Document section —

****

Skip to main content
Version: 5.3

Configuring ClickHouse Keeper

ClickHouse Keeper is a built-in distributed coordination service for ClickHouse, responsible for replication and distributed DDL query execution. Keeper is fully protocol-compatible with ZooKeeper but is implemented in C++ and uses the RAFT consensus algorithm, ensuring linearizable writes and more predictable behavior during failures.

When ClickHouse Keeper is Needed

Separate configuration of ClickHouse Keeper is only required in cluster scenarios: when you have multiple ClickHouse nodes and are using replicated tables (ReplicatedMergeTree) or ON CLUSTER distributed queries. In a single-server installation, Keeper is not mandatory and can be omitted.


Keeper Deployment Options

ClickHouse Keeper can operate in two modes:

  1. As a standalone service. It is installed via the clickhouse-keeper and runs as a separate process with its own configuration file:

    • main configuration file: /etc/clickhouse-keeper/keeper_config.xml
    • additional files: /etc/clickhouse-keeper/keeper_config.d/*.xml or *.yaml
  2. As part of the clickhouse-server process. In this case, the <keeper_server> configuration block is added to the main server configuration:

    • main file: /etc/clickhouse-server/config.xml
    • or a separate file in /etc/clickhouse-server/config.d/keeper.xml

The recommended approach for production is to use separate ClickHouse Keeper nodes and separate configuration files in /etc/clickhouse-keeper/ to independently scale and maintain the coordination cluster.

****

Data shown —

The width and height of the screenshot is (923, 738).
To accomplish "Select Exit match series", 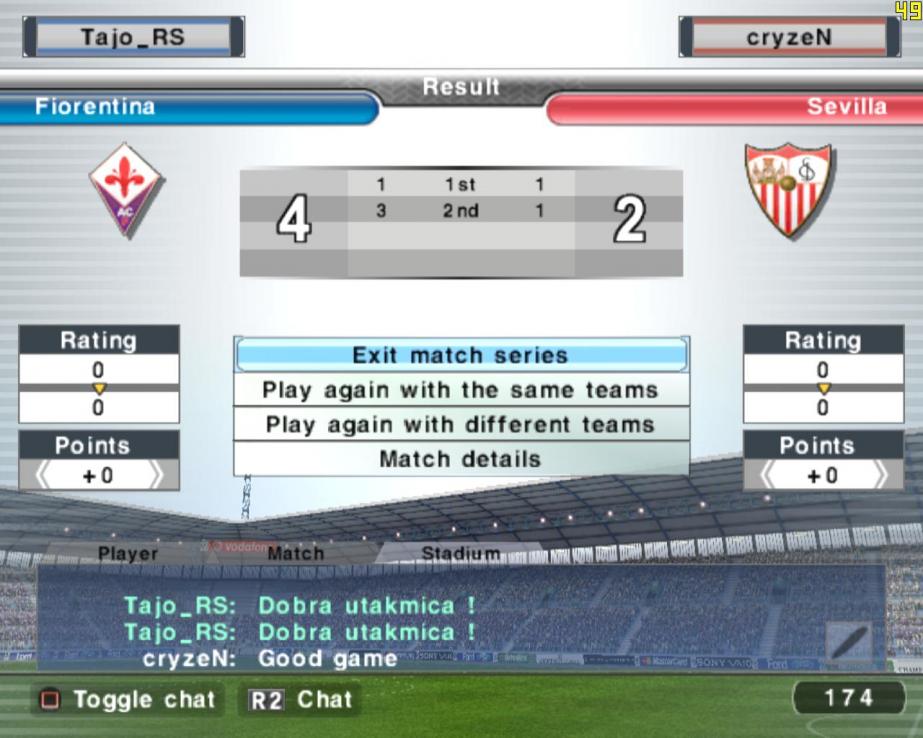I will pyautogui.click(x=460, y=355).
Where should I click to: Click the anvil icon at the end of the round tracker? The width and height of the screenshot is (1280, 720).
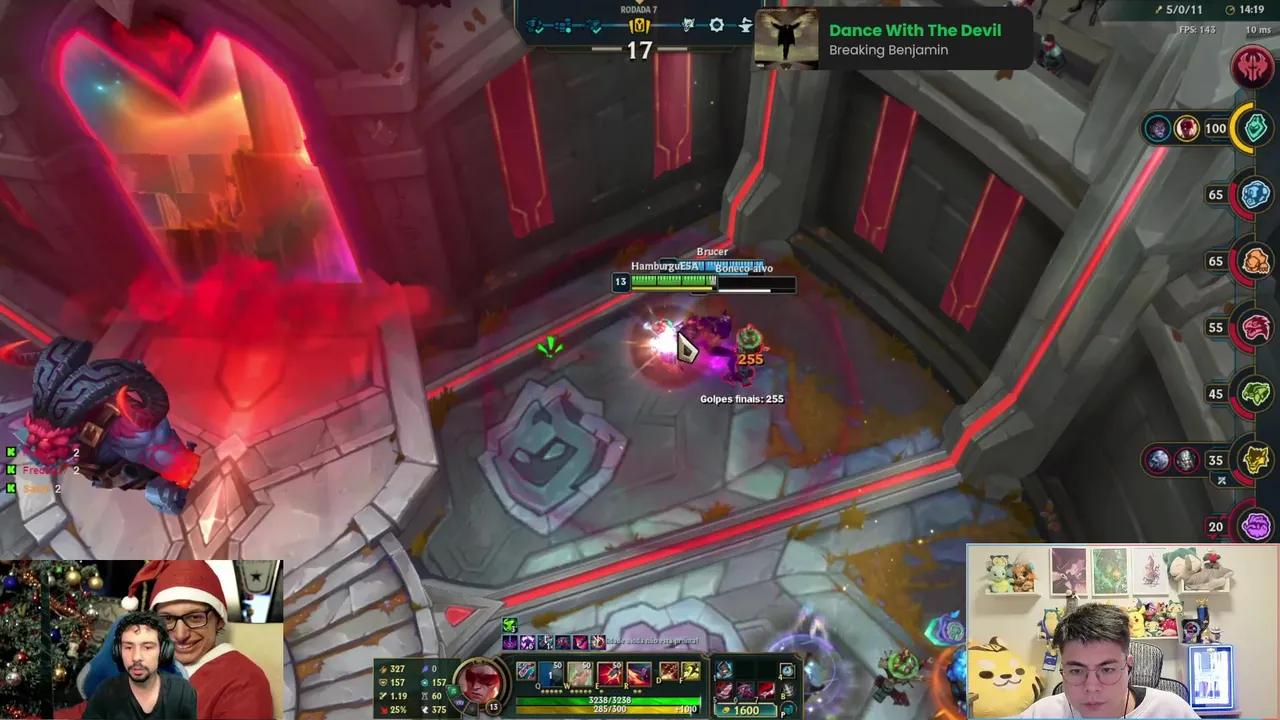(745, 25)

****

Please reproduce the ClickHouse Keeper configuration page word for word, from start to finish.

Skip to main content
Version: 5.3

Configuring ClickHouse Keeper

ClickHouse Keeper is a built-in distributed coordination service for ClickHouse, responsible for replication and distributed DDL query execution. Keeper is fully protocol-compatible with ZooKeeper but is implemented in C++ and uses the RAFT consensus algorithm, ensuring linearizable writes and more predictable behavior during failures.

When ClickHouse Keeper is Needed

Separate configuration of ClickHouse Keeper is only required in cluster scenarios: when you have multiple ClickHouse nodes and are using replicated tables (ReplicatedMergeTree) or ON CLUSTER distributed queries. In a single-server installation, Keeper is not mandatory and can be omitted.


Keeper Deployment Options

ClickHouse Keeper can operate in two modes:

  1. As a standalone service. It is installed via the clickhouse-keeper and runs as a separate process with its own configuration file:

    • main configuration file: /etc/clickhouse-keeper/keeper_config.xml
    • additional files: /etc/clickhouse-keeper/keeper_config.d/*.xml or *.yaml
  2. As part of the clickhouse-server process. In this case, the <keeper_server> configuration block is added to the main server configuration:

    • main file: /etc/clickhouse-server/config.xml
    • or a separate file in /etc/clickhouse-server/config.d/keeper.xml

The recommended approach for production is to use separate ClickHouse Keeper nodes and separate configuration files in /etc/clickhouse-keeper/ to independently scale and maintain the coordination cluster.